Após deixar a 15ª DP, Sandra Mathias seguiu com o seu advogado para o Instituto Médico-Legal (IML), onde fez exame de corpo de delito. Ela chegou ao local por volta das 17h e foi embora 20 minutos depois.
Sandra confirmou que a confusão começou em 4 de abril, quando o Max Angelo passou perto dela na calçada onde os trabalhadores se reúnem, ao lado do prédio dela. Cinco dias depois, em outra briga, ela foi filmada atacando Max, que é negro, com a guia da coleira do cachorro dela, com uma chicotada.

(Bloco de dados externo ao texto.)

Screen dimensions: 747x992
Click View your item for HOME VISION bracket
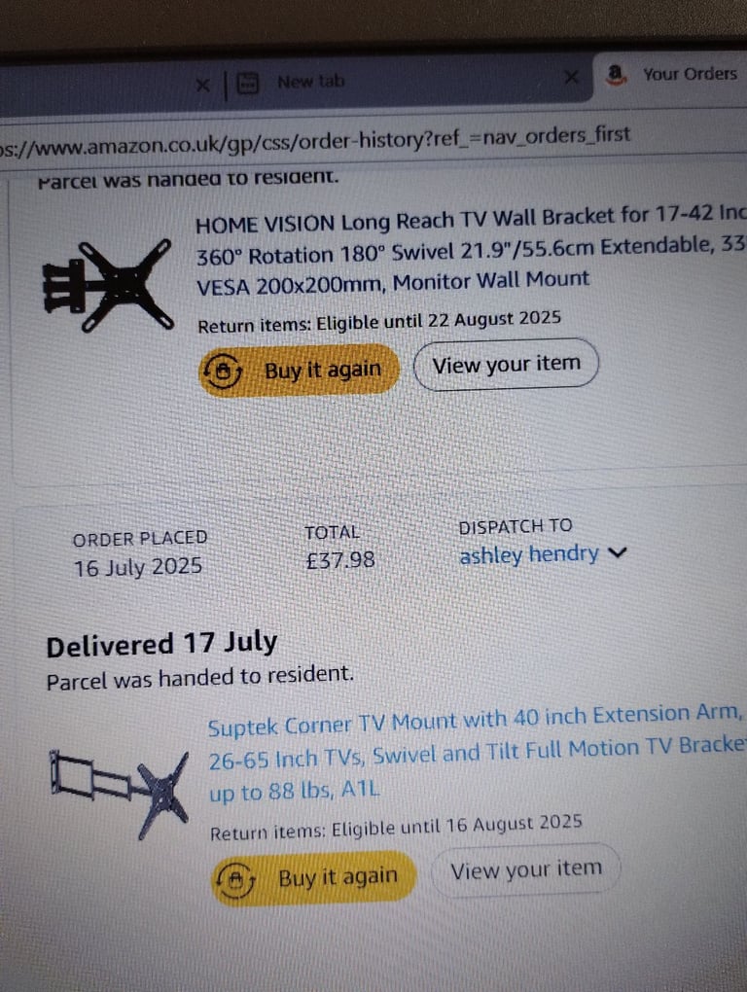[506, 365]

O que disse Sandra no depoimento sobre 4 de abril:
- que conhecia Max e Viviane de vista, junto a outros entregadores;
- a briga começou após Max passar perto dela com a bicicleta, o que entendeu como “desrespeito”;
- que reclamou com Max dizendo: “Poxa, cara, tem necessidade de você passar do meu lado assim? Eu vou te denunciar”, e que Max respondeu: “Não f*de! Não enche o saco!”;
- que foi à loja de entrega e pediu um telefone para denunciar o entregador e que ligou, mas ninguém retornou;
- que enquanto pedia informações na loja, Max a filmava e dizia “palavras homofóbicas e provocativas”, e que ela disse: “Você é homofóbico”, mas não prestou queixa;
- negou que tenha feito ofensas racistas ou preconceituosas, que só lembra de ter xingado ele de “filho da p*ta” e o mandado “se f*der”, e que as agressões verbais foram recíprocas.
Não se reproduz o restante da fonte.